Remember the story, the tortoise and the hare — slow and steady wins the race? My logically inclined brain spent far longer than anyone should on wondering what that story was trying to say, I mean, how could that really happen? The hare is so much faster than the tortoise it makes no sense.
In hindsight, the story is actually delving into behavioural psychology, that is, humans don’t behave the way you generally expect. It is a story about consistency, and it brings up an very important core concept. You see, when it comes to achieving anything, most people are by definition average, and most people are like the hare. They start with a spike of motivation, and get miles ahead of the tortoise. They then slow down, due to any number of factors, overconfidence, drop in motivation, external events, excuses, other bright shiny objects etc. So yes, in theory, if you kept up that pace, you would well and truly win the race. In reality (and hence the message of the story) you don’t keep up that pace, and you are kidding yourself if you think you will for anything non-trivial, and eventually you will be overtaken by the tortoise. Because that tortoise will have a higher average speed.

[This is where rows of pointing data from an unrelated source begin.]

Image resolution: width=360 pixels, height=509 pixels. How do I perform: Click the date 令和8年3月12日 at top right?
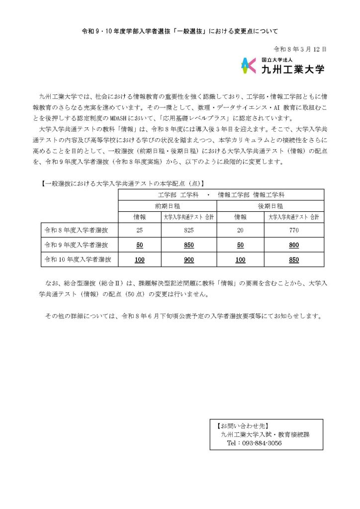(300, 50)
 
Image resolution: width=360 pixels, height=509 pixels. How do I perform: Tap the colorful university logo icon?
(249, 66)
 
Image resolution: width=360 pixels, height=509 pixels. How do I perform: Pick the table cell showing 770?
(293, 231)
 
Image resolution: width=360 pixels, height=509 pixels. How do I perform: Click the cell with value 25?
(139, 231)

Worse yet though you probably won’t even finish the race. This isn’t covered by the story but it is the more important point. If you are like the hare, you probably won’t finish at all. Don’t worry about beating the tortoise, just worry about finishing!
The take home? When you start, go slow, slower than you want to. Because you need to build consistency into any new system (remember systems/habits are far better than goals). Some examples:
- Learning a language? Start with just one word a day.
- Trying to get fit? Start with a 5 minute walk a day.
- Trying to lose weight? Eat one healthy item a day.
Too easy? Yes! That’s the point, it is meant to be so easy you can’t not do it. Then once you get going you can build momentum, but even if you don’t, you’ll still be moving like the tortoise. Slowly? Sure but still moving.